[Stored data entries]

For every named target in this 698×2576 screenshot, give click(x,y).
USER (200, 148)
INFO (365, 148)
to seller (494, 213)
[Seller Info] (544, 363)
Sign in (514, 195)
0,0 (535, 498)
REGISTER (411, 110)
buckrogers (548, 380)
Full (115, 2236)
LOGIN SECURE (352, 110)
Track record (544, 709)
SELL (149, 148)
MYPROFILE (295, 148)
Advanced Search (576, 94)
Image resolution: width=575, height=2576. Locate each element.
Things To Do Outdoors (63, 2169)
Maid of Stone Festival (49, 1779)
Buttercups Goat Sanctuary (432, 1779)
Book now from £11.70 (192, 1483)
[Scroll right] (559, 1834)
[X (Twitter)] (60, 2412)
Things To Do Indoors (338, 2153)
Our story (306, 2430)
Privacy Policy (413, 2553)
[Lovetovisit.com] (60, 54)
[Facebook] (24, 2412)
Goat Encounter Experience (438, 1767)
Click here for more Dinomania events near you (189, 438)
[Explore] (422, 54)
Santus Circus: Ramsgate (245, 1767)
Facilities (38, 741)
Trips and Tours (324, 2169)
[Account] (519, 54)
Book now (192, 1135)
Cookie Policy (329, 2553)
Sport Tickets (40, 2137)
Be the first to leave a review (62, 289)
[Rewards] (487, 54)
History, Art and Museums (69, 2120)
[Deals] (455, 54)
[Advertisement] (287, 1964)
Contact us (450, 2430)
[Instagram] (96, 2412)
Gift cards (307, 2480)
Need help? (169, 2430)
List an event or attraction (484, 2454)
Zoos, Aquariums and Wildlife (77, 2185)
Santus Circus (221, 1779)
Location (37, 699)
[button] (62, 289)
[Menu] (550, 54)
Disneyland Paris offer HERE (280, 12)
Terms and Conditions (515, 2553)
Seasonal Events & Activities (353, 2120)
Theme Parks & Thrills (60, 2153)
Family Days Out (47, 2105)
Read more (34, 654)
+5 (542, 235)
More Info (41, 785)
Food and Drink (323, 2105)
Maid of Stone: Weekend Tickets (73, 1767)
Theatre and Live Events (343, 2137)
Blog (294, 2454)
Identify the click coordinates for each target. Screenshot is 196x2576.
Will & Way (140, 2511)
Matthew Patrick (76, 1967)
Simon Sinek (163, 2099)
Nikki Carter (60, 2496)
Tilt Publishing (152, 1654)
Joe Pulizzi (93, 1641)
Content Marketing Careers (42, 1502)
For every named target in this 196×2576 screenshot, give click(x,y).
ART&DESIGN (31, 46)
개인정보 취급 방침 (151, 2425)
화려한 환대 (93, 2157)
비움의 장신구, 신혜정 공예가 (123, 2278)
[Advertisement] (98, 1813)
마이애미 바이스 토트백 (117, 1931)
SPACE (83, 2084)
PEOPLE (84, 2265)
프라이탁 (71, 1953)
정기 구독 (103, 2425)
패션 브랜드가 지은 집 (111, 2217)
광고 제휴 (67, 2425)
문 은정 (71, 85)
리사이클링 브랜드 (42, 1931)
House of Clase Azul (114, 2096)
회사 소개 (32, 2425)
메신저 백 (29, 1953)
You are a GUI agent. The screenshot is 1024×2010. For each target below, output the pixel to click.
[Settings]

● **Required work**: Return every line from the entries that holds the string "this".

● **Answer section**:
For every named target in this 698×2576 screenshot, give click(x,y).
For every named target in this 196×2576 screenshot, give click(x,y).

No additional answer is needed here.